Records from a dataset

━━━━━━

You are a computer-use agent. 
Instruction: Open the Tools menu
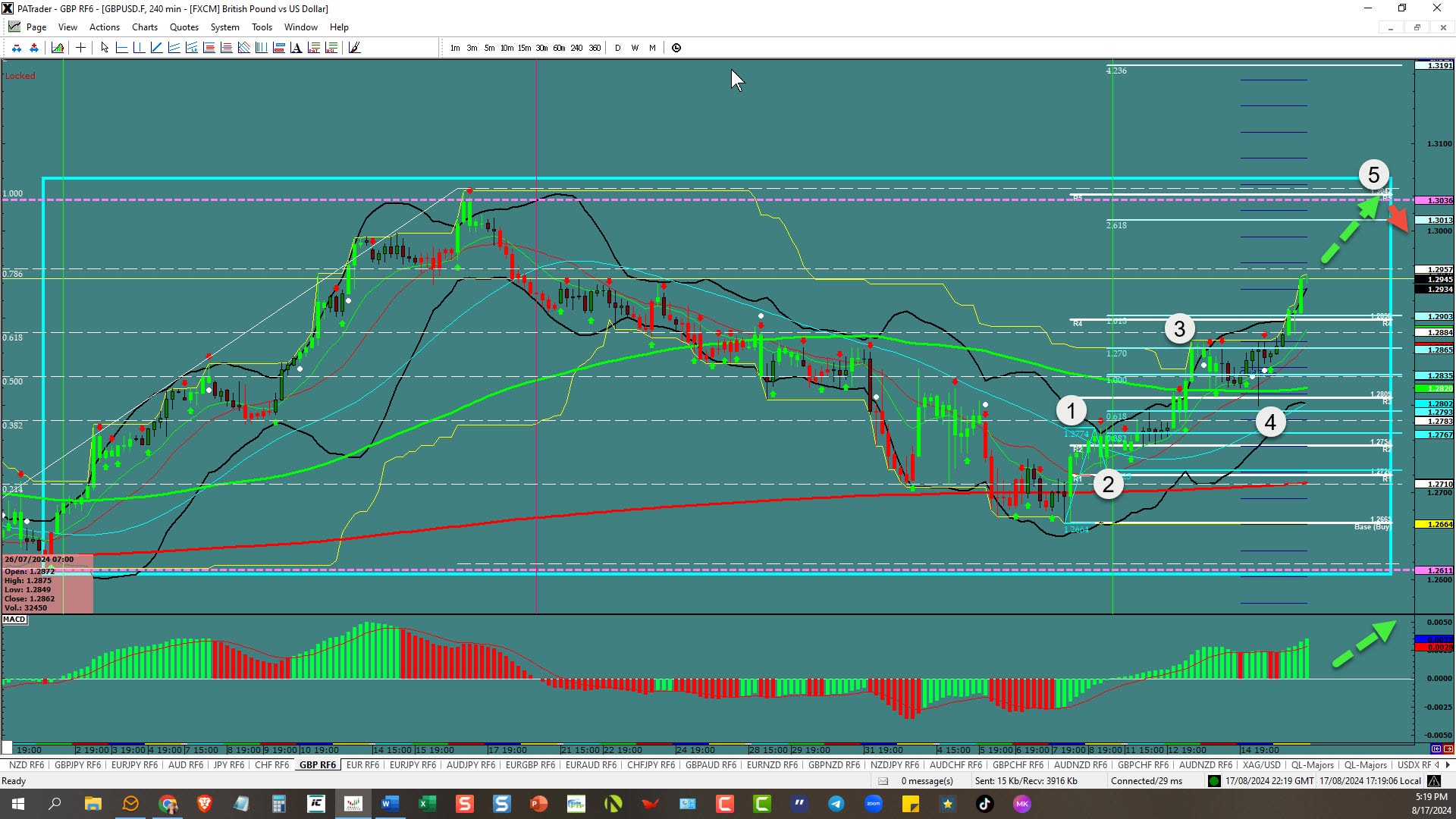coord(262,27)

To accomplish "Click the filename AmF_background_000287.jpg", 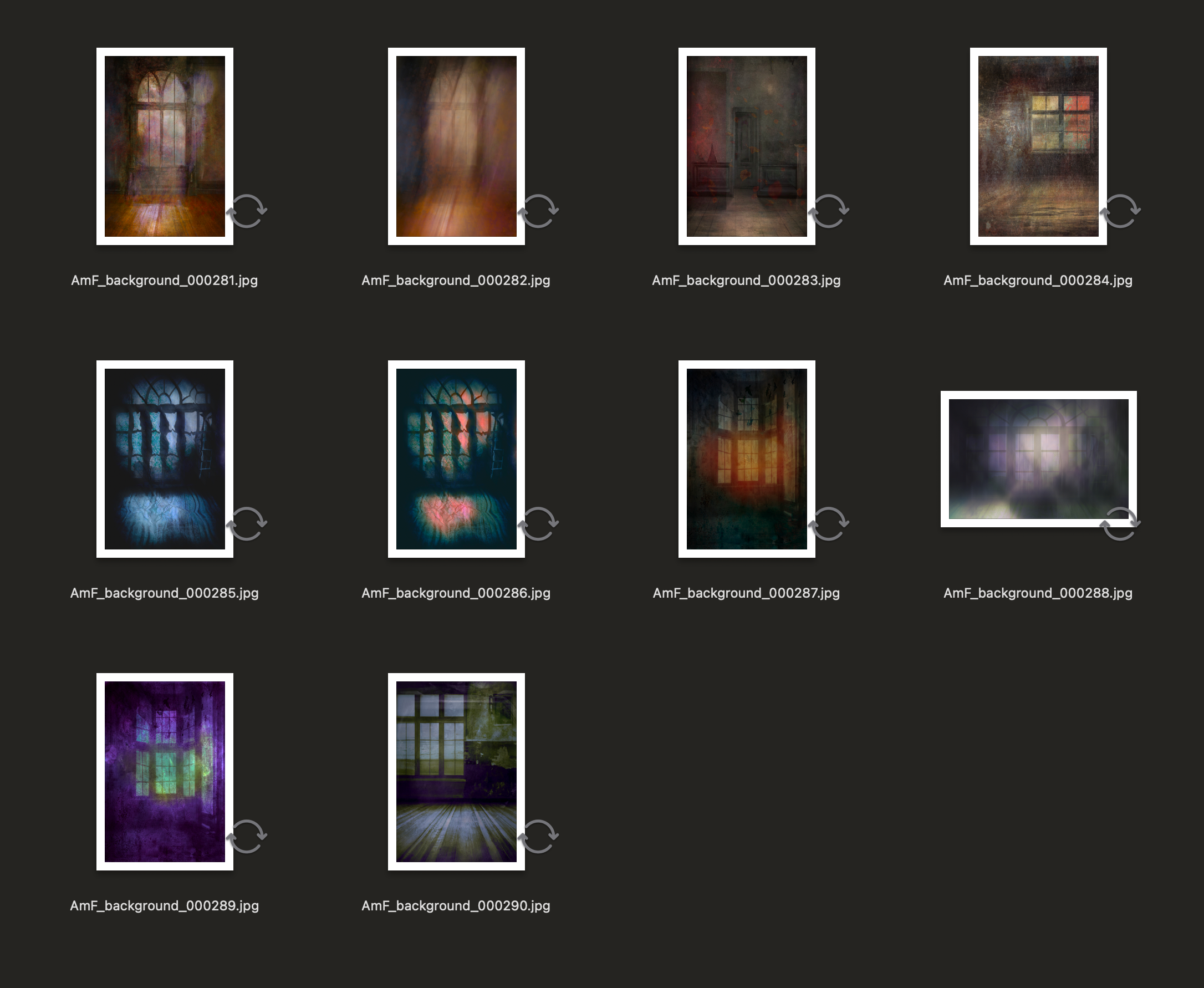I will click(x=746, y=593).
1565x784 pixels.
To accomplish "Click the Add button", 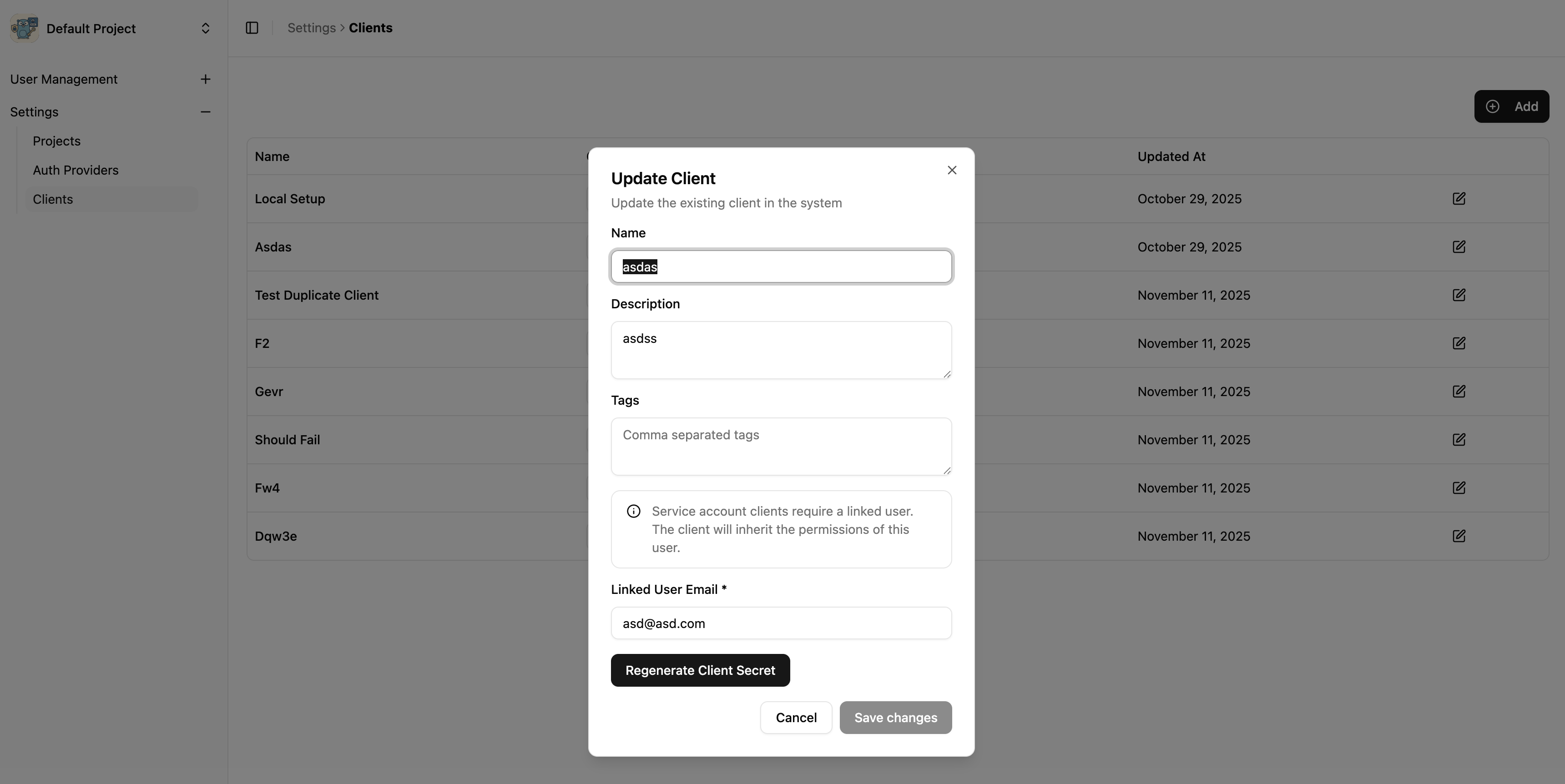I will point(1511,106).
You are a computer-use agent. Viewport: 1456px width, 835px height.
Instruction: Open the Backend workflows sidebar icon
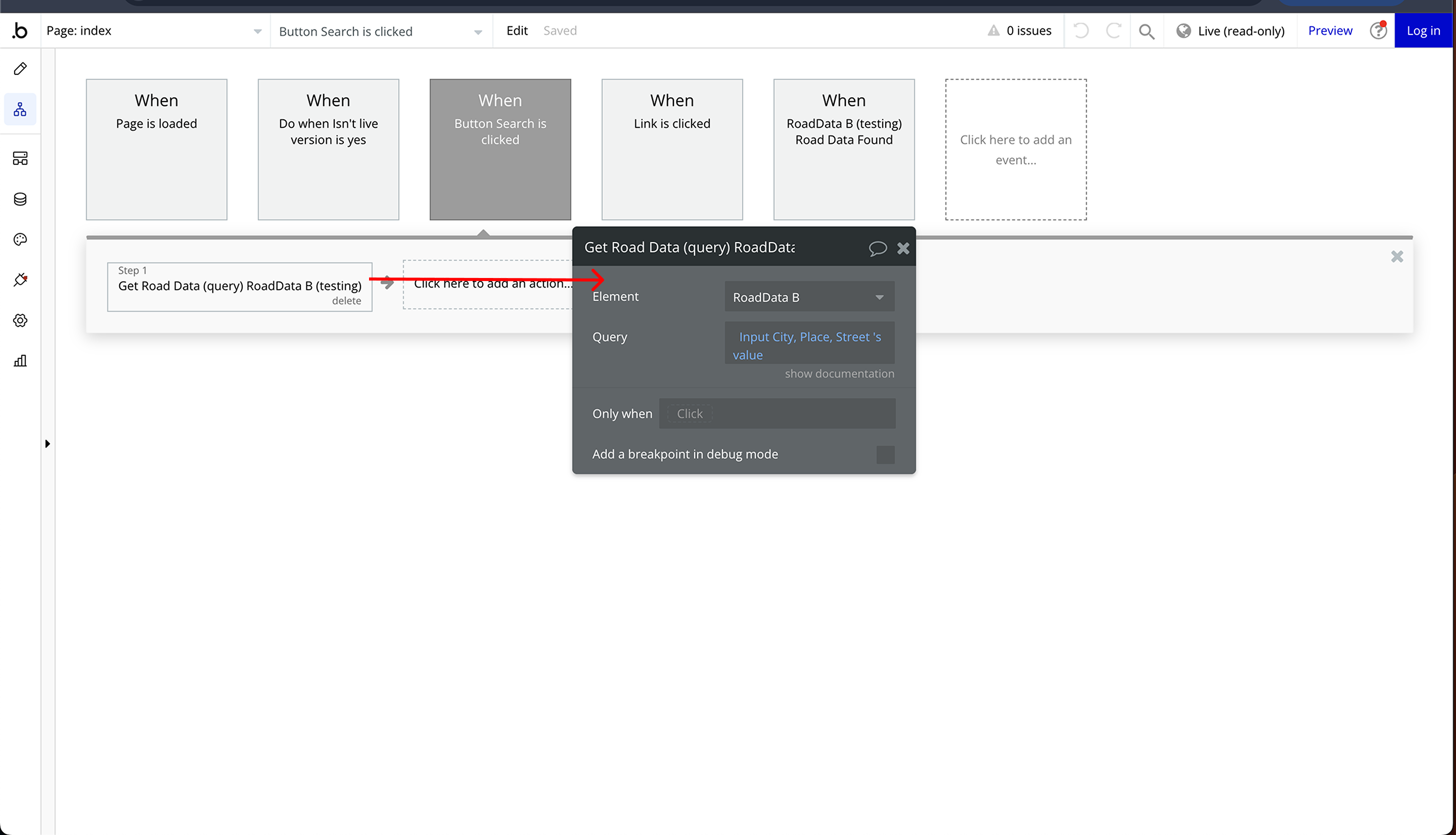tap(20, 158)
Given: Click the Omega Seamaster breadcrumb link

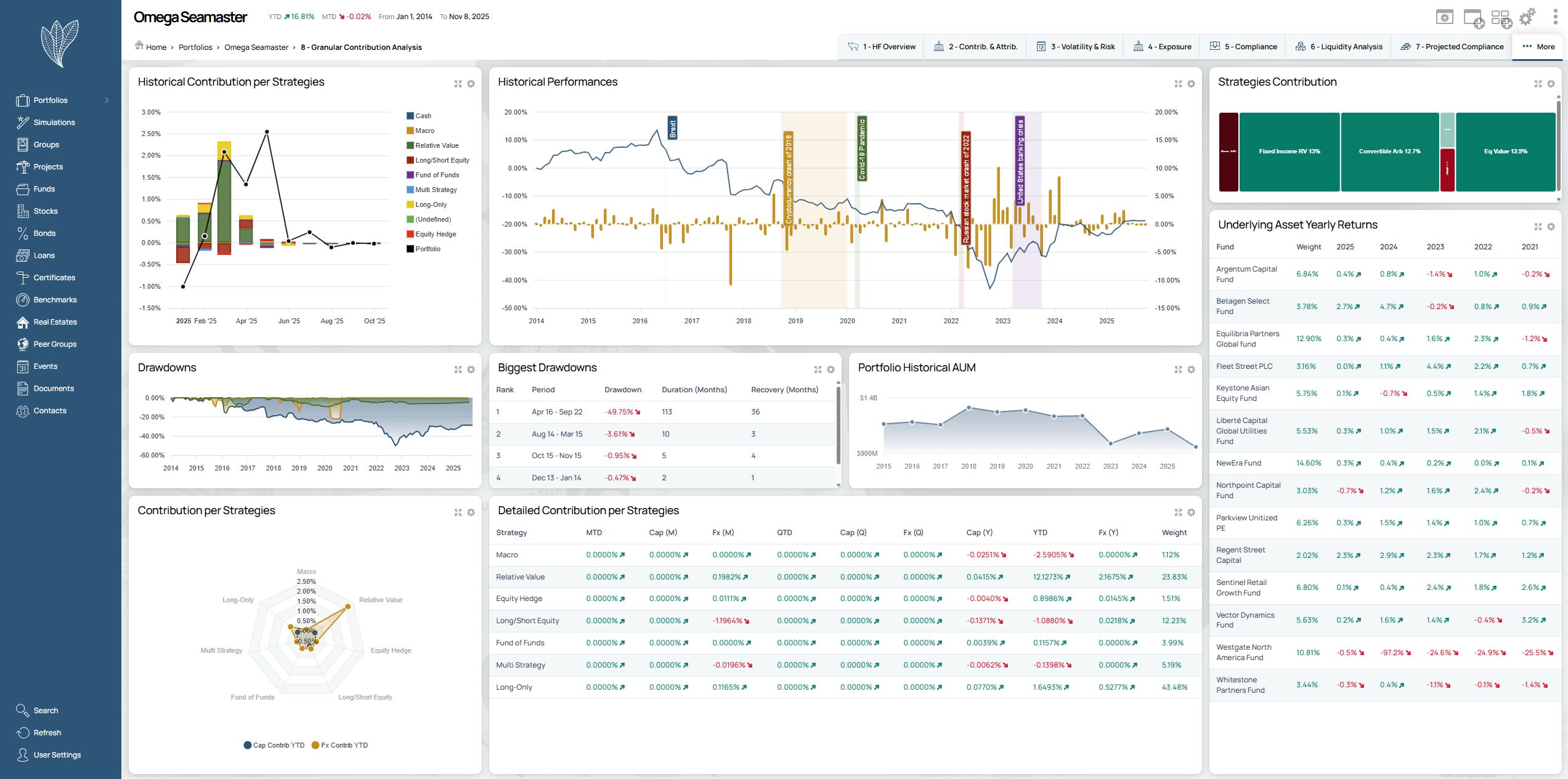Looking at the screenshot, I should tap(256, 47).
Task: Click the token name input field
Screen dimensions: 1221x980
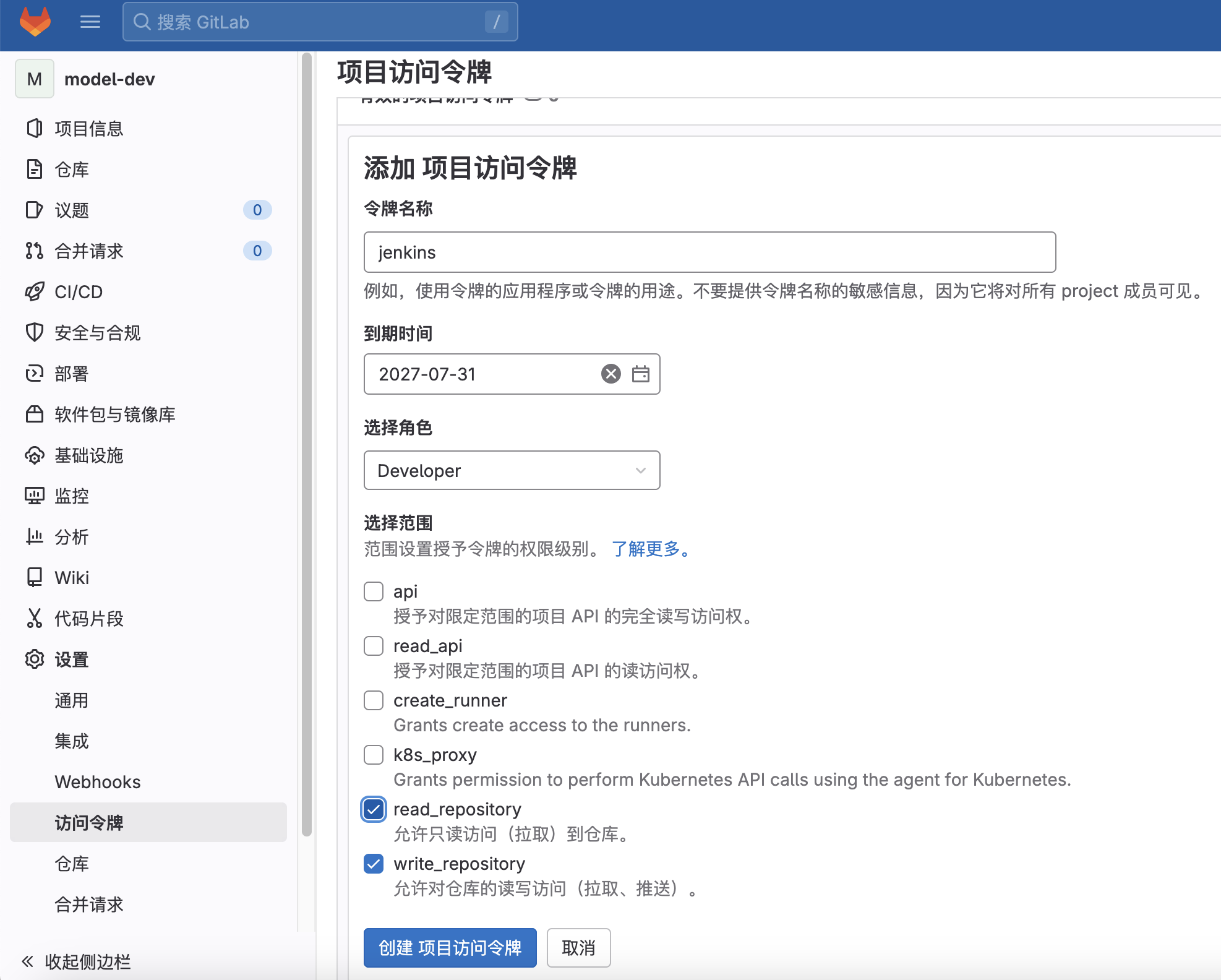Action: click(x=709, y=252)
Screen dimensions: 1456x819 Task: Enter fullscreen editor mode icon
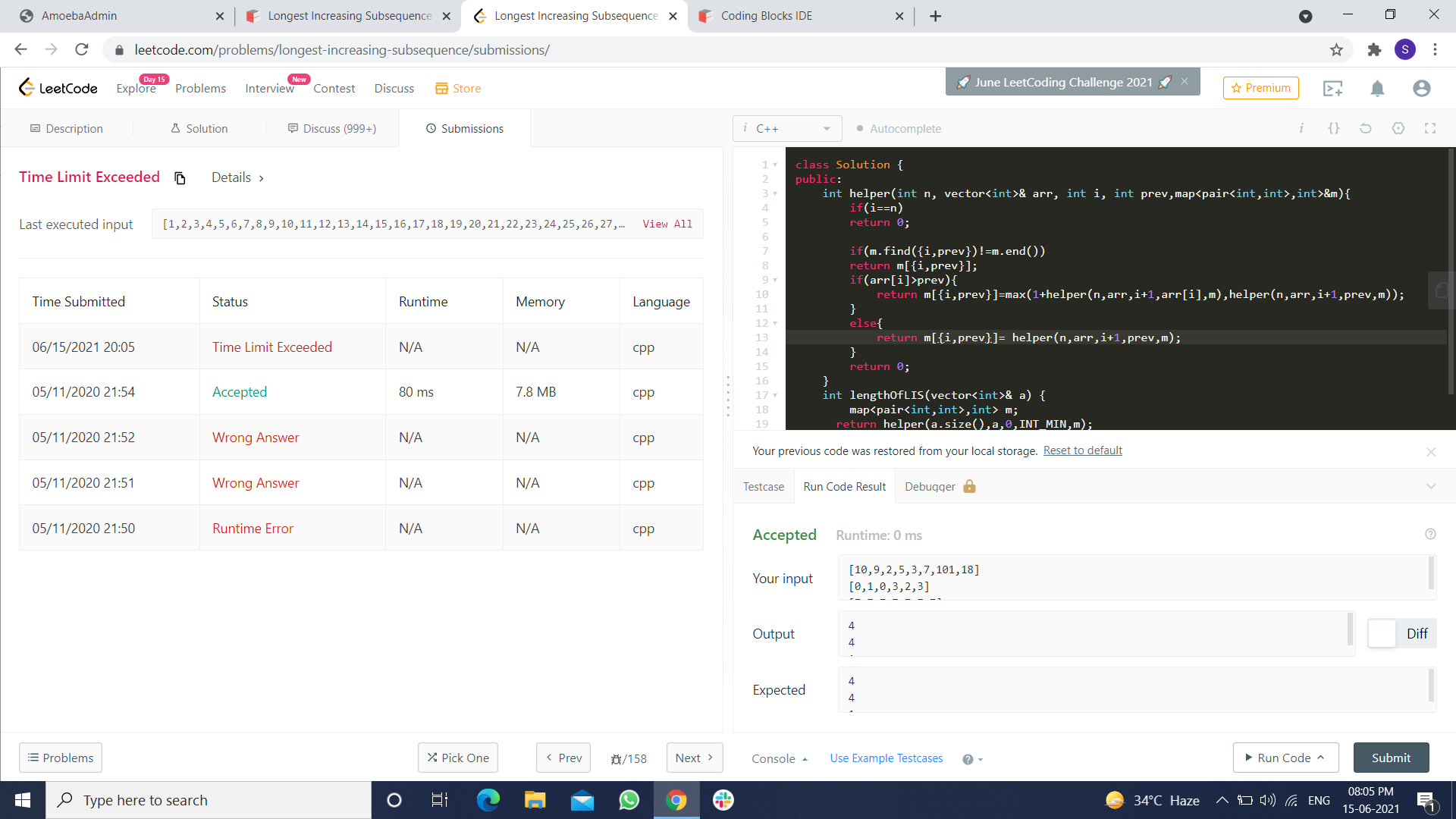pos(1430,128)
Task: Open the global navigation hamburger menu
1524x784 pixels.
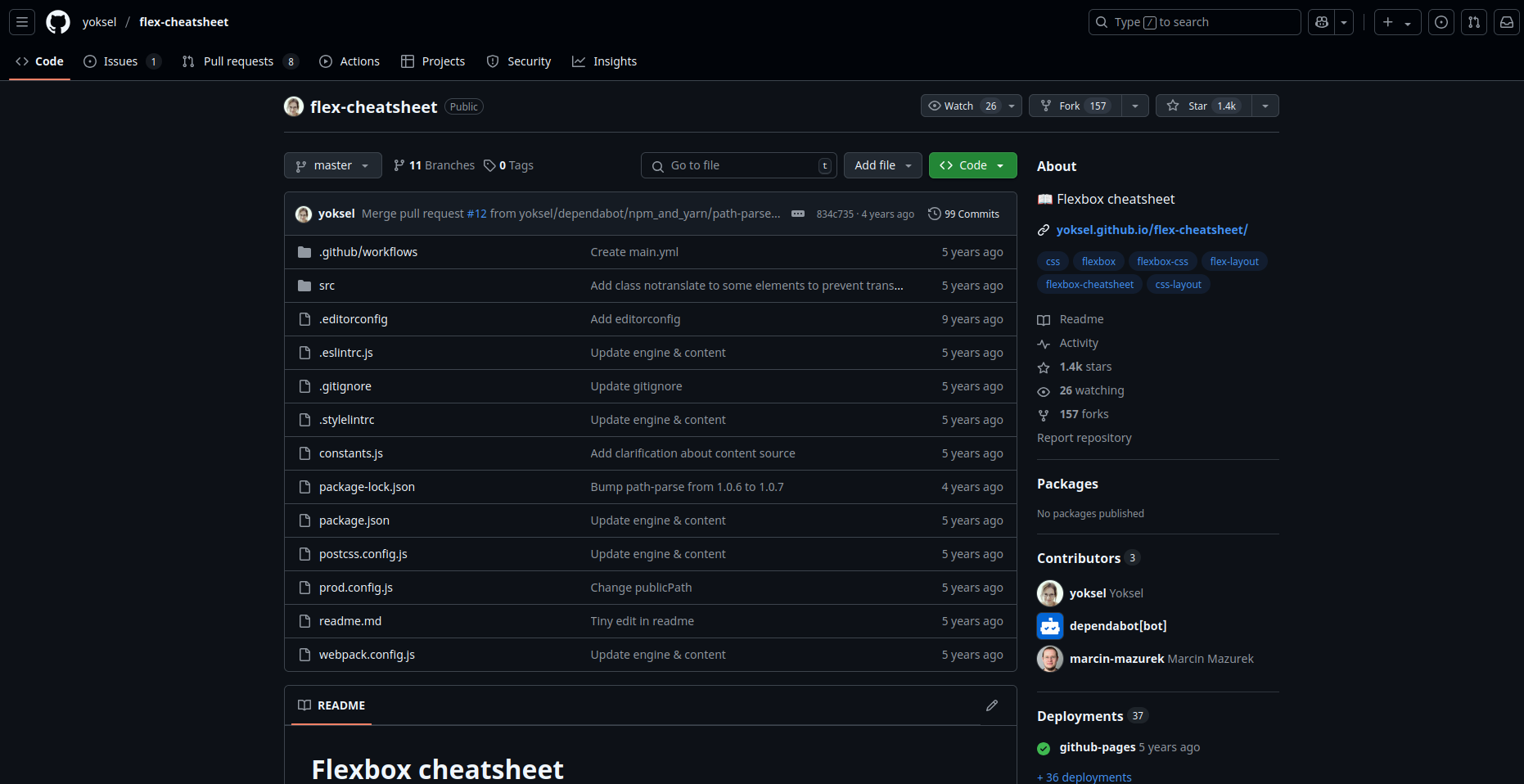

━━━━━━

• [Task objective]:
Leaving out the pictures, restate word for word the lines above from the one containing "Task: Open the" through the end of the records, both ends included.

• [Final answer]:
Task: Open the global navigation hamburger menu
1524x784 pixels.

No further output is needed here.